No, parents can control the property of minors in that way. This isn't my area of law, so my knowledge is limited. There is something called the Uniform Transfers to Minors Act that deals with some ownership issues relating to minors. For example, if a minor comes into possession of a large amount of money (through an inheritance or insurance policy or something), then a court may have to be involved for a parent to deal with those assets (they may be held in trust, the court may appoint someone, or whatever). But for that to happen, you'd probably need to be looking at a minimum of $10K or $20K to trigger those rules. If your kid buys an iPhone with their own money, and then you ground them and take it away from them, you're not going to have any problems


----------



## Caged Maiden (Mar 23, 2012)

The case I mentioned earlier involved several hundred thousand dollars that was paid to the little girl (because she was his next of kin, as the parents were not married).  Not that that has any bearing on this conversation any more, just thought I'd specify.


----------



## Steerpike (Mar 23, 2012)

Yeah, in that case the courts are going to be involved.

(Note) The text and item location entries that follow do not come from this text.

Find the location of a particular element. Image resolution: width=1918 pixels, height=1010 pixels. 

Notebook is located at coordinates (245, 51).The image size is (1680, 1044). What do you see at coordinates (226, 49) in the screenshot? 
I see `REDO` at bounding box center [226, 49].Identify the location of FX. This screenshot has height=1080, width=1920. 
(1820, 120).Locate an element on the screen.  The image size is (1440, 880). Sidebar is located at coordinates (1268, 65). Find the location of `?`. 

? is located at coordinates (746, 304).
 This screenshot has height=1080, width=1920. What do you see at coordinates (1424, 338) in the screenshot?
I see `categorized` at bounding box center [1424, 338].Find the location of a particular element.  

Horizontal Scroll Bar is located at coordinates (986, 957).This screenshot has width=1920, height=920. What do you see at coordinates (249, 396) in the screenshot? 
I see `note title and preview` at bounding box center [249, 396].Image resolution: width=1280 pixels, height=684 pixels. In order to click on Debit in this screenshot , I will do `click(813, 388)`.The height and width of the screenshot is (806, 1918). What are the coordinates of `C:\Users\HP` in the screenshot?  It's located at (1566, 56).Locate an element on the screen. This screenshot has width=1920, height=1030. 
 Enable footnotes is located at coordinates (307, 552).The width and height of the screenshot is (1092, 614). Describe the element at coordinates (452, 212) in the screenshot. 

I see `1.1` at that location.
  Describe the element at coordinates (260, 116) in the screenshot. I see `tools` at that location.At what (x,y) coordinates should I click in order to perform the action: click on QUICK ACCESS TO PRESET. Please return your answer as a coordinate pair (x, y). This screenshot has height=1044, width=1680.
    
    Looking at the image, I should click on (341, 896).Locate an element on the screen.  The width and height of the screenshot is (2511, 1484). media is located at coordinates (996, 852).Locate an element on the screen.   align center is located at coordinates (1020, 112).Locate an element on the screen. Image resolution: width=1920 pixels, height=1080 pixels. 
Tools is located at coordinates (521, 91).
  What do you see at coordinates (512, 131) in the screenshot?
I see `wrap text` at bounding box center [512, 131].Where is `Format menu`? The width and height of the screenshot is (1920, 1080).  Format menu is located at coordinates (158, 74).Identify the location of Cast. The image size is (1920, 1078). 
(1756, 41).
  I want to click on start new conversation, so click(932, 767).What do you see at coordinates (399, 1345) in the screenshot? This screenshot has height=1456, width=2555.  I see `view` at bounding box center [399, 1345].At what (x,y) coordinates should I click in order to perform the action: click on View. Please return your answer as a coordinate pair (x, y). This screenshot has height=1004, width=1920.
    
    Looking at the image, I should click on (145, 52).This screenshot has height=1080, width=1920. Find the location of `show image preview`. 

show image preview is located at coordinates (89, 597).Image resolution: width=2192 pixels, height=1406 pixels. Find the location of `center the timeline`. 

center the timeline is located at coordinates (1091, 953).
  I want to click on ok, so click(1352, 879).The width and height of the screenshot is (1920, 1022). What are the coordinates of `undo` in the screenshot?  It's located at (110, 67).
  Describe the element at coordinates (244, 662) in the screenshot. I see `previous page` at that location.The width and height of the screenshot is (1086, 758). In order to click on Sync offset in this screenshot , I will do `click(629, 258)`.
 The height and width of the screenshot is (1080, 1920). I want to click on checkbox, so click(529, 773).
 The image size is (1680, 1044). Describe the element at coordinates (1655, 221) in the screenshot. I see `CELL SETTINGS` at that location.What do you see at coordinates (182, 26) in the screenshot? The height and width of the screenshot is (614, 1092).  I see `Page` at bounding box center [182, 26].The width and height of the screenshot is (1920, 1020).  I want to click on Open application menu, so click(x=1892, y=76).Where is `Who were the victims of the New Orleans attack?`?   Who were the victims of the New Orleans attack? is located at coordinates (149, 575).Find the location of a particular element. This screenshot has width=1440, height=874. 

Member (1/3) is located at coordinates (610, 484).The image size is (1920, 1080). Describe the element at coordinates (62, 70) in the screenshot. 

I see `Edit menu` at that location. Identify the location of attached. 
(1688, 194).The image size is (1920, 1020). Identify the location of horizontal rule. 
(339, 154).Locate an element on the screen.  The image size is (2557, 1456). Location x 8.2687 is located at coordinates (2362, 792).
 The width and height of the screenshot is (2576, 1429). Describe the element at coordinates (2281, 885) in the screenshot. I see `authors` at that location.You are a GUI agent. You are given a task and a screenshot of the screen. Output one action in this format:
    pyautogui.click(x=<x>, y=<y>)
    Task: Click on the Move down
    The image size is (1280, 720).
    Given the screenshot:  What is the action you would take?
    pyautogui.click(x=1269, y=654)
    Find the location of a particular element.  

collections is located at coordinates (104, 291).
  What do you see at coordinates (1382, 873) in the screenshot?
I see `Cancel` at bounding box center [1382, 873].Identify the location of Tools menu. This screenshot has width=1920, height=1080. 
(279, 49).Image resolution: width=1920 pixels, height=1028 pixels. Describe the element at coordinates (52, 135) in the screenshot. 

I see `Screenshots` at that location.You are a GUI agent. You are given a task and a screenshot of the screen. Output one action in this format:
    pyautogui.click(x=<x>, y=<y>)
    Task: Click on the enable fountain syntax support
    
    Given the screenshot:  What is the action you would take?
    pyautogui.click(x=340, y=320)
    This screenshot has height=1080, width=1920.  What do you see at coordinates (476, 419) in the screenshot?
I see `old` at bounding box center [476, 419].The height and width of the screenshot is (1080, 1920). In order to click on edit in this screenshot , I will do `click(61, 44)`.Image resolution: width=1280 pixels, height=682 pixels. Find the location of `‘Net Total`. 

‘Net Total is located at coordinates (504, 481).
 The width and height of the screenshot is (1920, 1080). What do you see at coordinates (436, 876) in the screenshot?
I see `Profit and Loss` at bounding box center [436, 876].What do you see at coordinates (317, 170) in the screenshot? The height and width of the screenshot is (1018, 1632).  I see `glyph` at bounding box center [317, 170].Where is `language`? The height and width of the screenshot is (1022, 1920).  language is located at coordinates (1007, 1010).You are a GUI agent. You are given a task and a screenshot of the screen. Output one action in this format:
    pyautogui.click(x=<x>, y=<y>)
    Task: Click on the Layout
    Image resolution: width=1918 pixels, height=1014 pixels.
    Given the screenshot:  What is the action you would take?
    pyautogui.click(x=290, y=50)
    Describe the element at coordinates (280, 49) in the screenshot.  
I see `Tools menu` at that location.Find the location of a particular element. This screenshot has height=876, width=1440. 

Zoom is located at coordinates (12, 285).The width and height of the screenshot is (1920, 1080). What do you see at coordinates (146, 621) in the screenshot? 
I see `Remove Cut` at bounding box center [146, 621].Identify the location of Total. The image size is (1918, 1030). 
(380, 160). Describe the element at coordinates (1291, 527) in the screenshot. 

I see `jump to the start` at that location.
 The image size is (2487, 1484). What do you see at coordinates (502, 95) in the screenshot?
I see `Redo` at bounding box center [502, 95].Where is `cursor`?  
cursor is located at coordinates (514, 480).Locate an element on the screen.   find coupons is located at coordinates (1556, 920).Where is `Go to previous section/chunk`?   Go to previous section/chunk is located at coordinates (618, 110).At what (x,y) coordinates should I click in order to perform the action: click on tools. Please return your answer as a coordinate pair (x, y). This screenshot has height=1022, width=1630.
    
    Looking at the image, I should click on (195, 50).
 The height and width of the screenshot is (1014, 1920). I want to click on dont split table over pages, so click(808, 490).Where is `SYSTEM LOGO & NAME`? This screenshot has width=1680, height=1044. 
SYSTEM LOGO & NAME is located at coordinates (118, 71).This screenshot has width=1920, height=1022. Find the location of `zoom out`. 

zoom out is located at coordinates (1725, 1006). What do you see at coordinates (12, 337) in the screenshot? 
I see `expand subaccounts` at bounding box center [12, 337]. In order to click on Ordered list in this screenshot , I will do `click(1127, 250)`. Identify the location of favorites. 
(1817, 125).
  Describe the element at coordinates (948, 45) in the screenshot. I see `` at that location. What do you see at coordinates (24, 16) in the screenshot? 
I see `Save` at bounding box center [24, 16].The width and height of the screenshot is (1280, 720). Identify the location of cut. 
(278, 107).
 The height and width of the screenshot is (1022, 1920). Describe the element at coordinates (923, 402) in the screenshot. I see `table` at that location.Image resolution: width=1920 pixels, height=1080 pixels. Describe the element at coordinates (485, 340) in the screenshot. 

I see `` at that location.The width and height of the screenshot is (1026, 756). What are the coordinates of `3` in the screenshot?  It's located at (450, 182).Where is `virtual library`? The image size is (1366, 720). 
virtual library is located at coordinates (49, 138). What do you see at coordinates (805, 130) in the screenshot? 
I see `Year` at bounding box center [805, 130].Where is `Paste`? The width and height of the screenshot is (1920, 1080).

I was appointed as a guardian ad litem for a little girl (five or six) whose father was killed in Iraq. The mother wished to access the life insurance money, but the little girl was the beneficiary, not the mother. I had to represent the interests of the little girl and make sure the mother wasn't just going to waste the proceeds. She wasn't - she and the child needed the money to live on, so I ultimately sided with the mother on the issue. But there still had to be a hearing and the judge had to make a final determination as to whether the mother could access the money that belonged to the little girl.


----------



## Devor (Mar 24, 2012)

Benjamin Clayborne said:


> All righty, I stand corrected. Although I'm still unclear on how that interacts with parental ownership; if I give my kid five bucks, and he buys a magazine, and then I take the magazine without permission, can I be charged with petty theft?



Laws for minors are weird.  For instance, in New York a minor may sign a contract, but may also void it at any time.  Some of the big issues have to do with legal presumptions about their ability to offer consent, as well as the ability to really distinguish between the child's property and the adult's.  Typically, for the courts to get involved there has to be paperwork proving that the property belongs to the child and not the parents, such as the name on an account or a deed.

My son has about thirty dollars in stock, and we get quarterly checks for like $0.53 with his name on it - plus my wife's, with the word _Custodian_ in front.  As Custodians we have complete control until he turns 18, even towards selling it and pocketing the dough (_sure_ we'd spend it in his best interest...).  But the level of control would change if the amount got significantly larger.


----------